[Excerpt provided Boundary: Start]
Hi all, I am going to take the Cambridge University Masters course in Math (known as Part III of the Mathematical Tripos) next year, and I am a bit paranoid having heard of how notoriously difficult it can be.
So I am just trying to be prepared for any possible outcome here
For those unfamiliar: it's a taught masters course that lasts 1 year (more close to 9 months really) and the course level is similar to what one would encounter during the first two years at a US math graduate program -except more specialized. There are 2-unit and 3-unit courses and there is also the option to submit a (maximum of) one written essay, which consists of a literature review of an advanced topic, chosen from a list announced during the year. All in all, one may choose up to 19 credit's worth of any combination of courses and an essay (if applicable) so long as any 2 don't coincide. At the beginning of May, each candidate is required to submit a signed form listing the papers s/he wants to be examined on, and, if applicable, the essay topic and the essay itself. Then, the written exams take place during the first 2 weeks of June. These written exams -and the essay, if applicable- are the only means of official assessment -no credit whatsoever is given to homework, seminars etc- and they are "final" in every literal sense: no retakes are possible unless there is a medical emergency, mental health issue, loss of family member etc.
Now, I plan to apply to US universities as soon as I get there. From my understanding of the US system, if you receive an admissions offer with funding, then usually, the letter asks you to complete your undergraduate degree (if applicable) and states that financial support is conditional upon satisfactory degree progress. Now, the first clearly does not apply to me, so I would probably only be left with the second. Now, from discussions with others, I know some universities will ask you to complete all outstanding coursework and show them the final transcripts. But there are others, that say nothing of the sort, and only list the satisfactory degree progress as a requirement to continue funding over the program duration. It is those in the second case I am interested in...
[Excerpt provided Boundary: End]
[Source material Boundary: Start]
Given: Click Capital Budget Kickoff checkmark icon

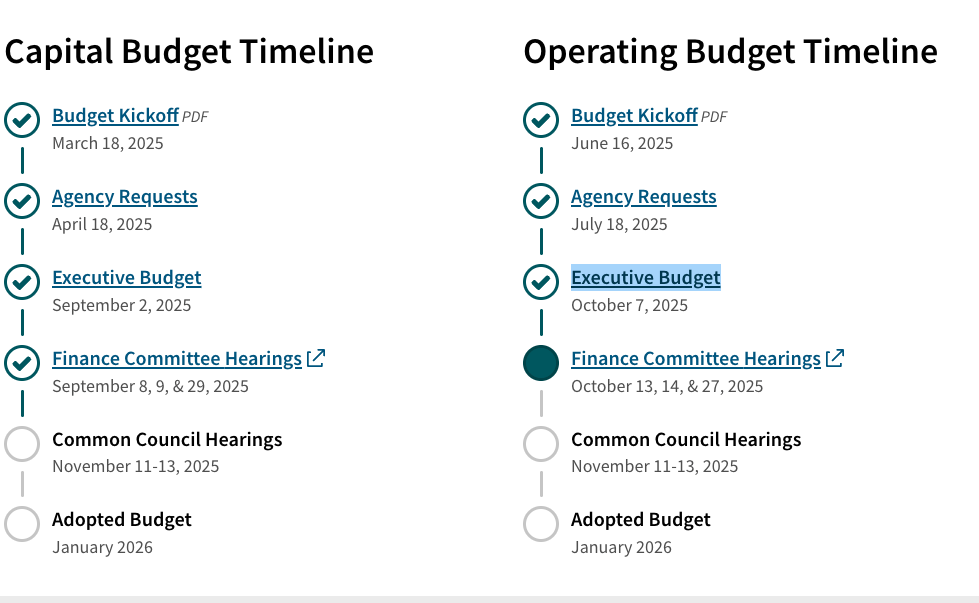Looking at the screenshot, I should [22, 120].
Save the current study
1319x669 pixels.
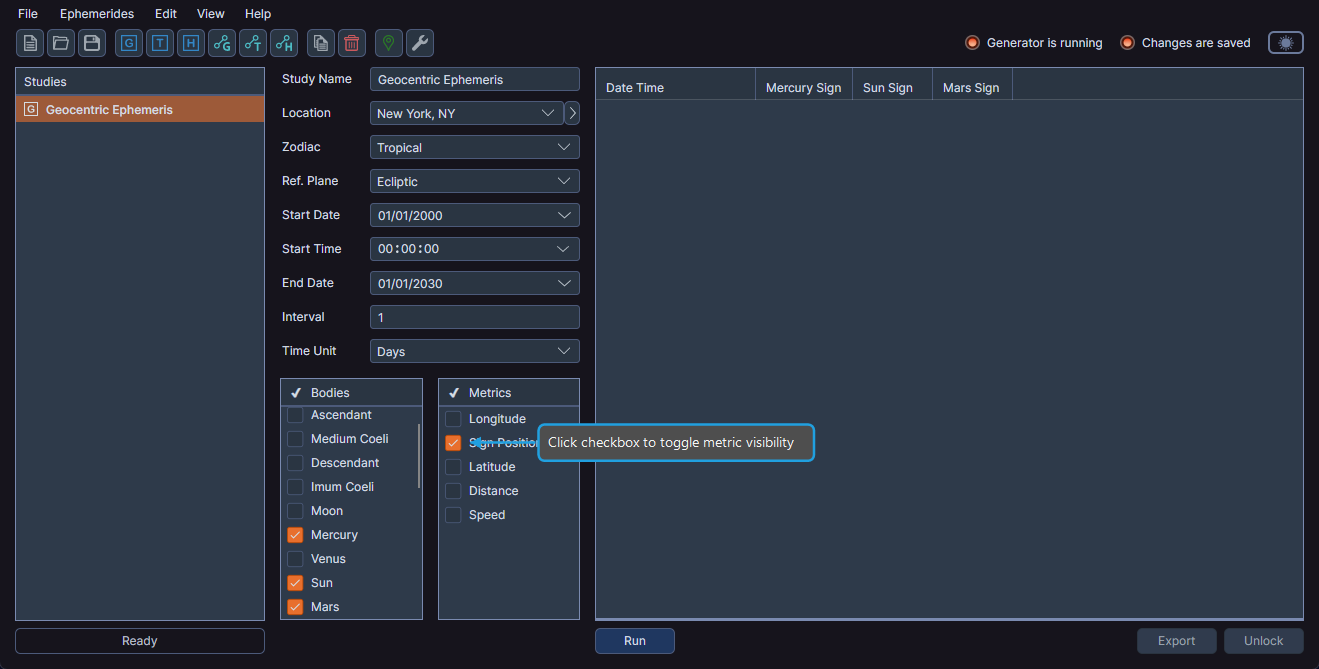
[Source material Boundary: End]
[Source material Boundary: Start]
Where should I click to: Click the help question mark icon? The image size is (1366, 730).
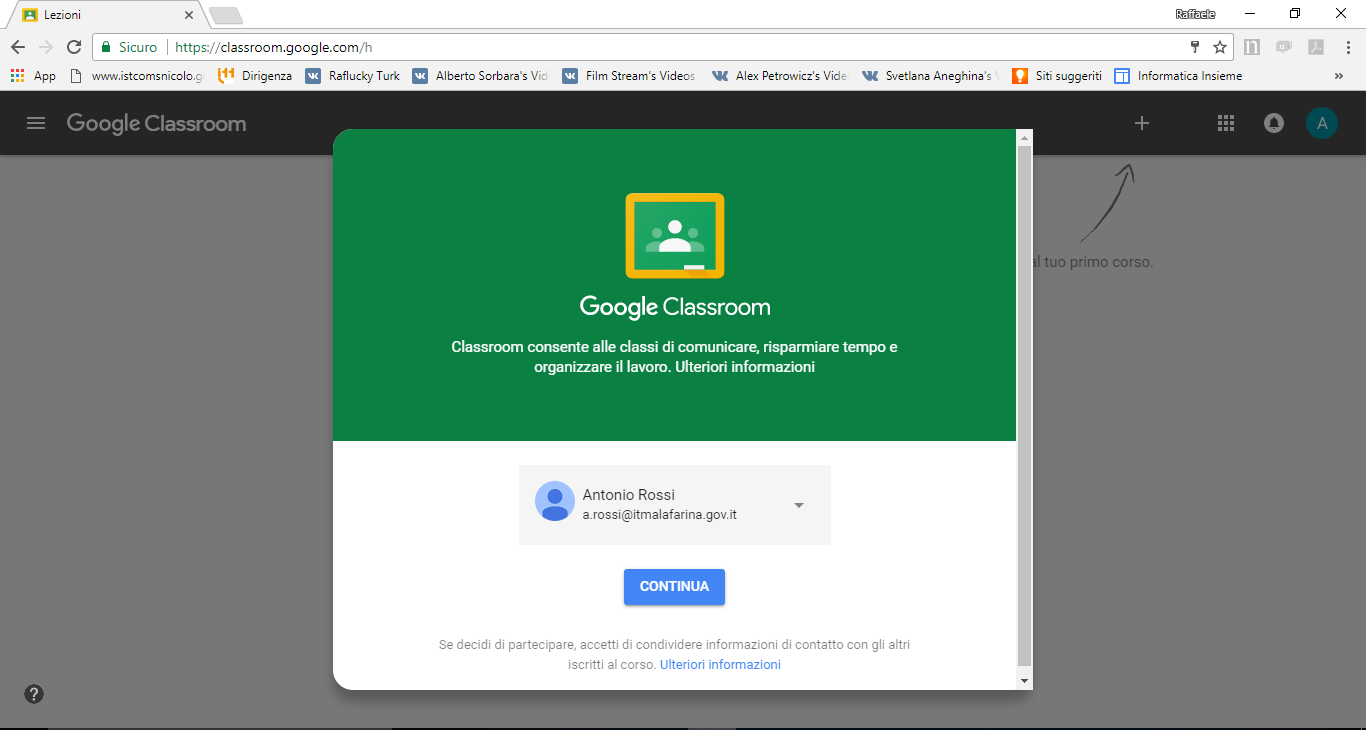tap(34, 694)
[Source material Boundary: End]
[Source material Boundary: Start]
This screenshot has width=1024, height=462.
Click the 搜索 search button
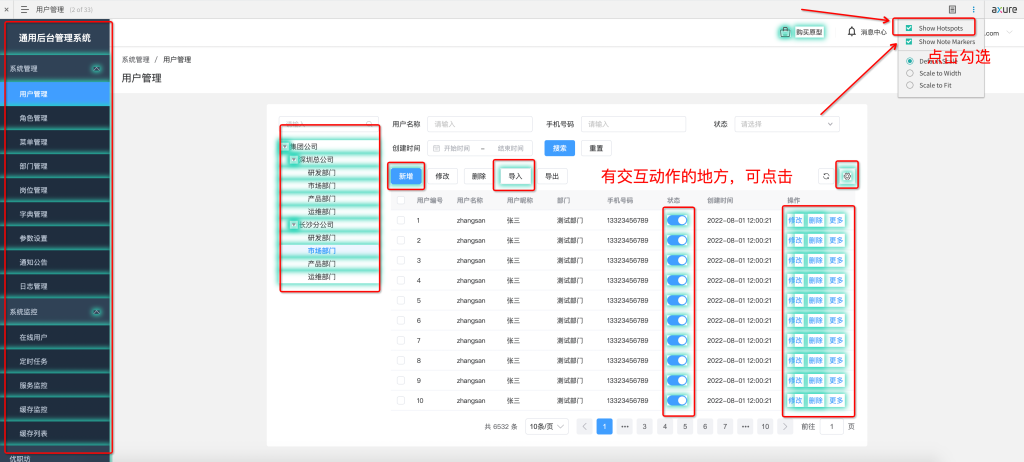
[Source material Boundary: End]
- [Activity list]:
[1] In the post about the Cambridge math master's course, when do the written exams take place?
[2] Reproduce a passage from the post about the Cambridge math master's course. Begin at the words "Now, I plan" and stop after "am interested in...".

- [Solved problems]:
[1] During the first 2 weeks of June.

[2]
Now, I plan to apply to US universities as soon as I get there. From my understanding of the US system, if you receive an admissions offer with funding, then usually, the letter asks you to complete your undergraduate degree (if applicable) and states that financial support is conditional upon satisfactory degree progress. Now, the first clearly does not apply to me, so I would probably only be left with the second. Now, from discussions with others, I know some universities will ask you to complete all outstanding coursework and show them the final transcripts. But there are others, that say nothing of the sort, and only list the satisfactory degree progress as a requirement to continue funding over the program duration. It is those in the second case I am interested in...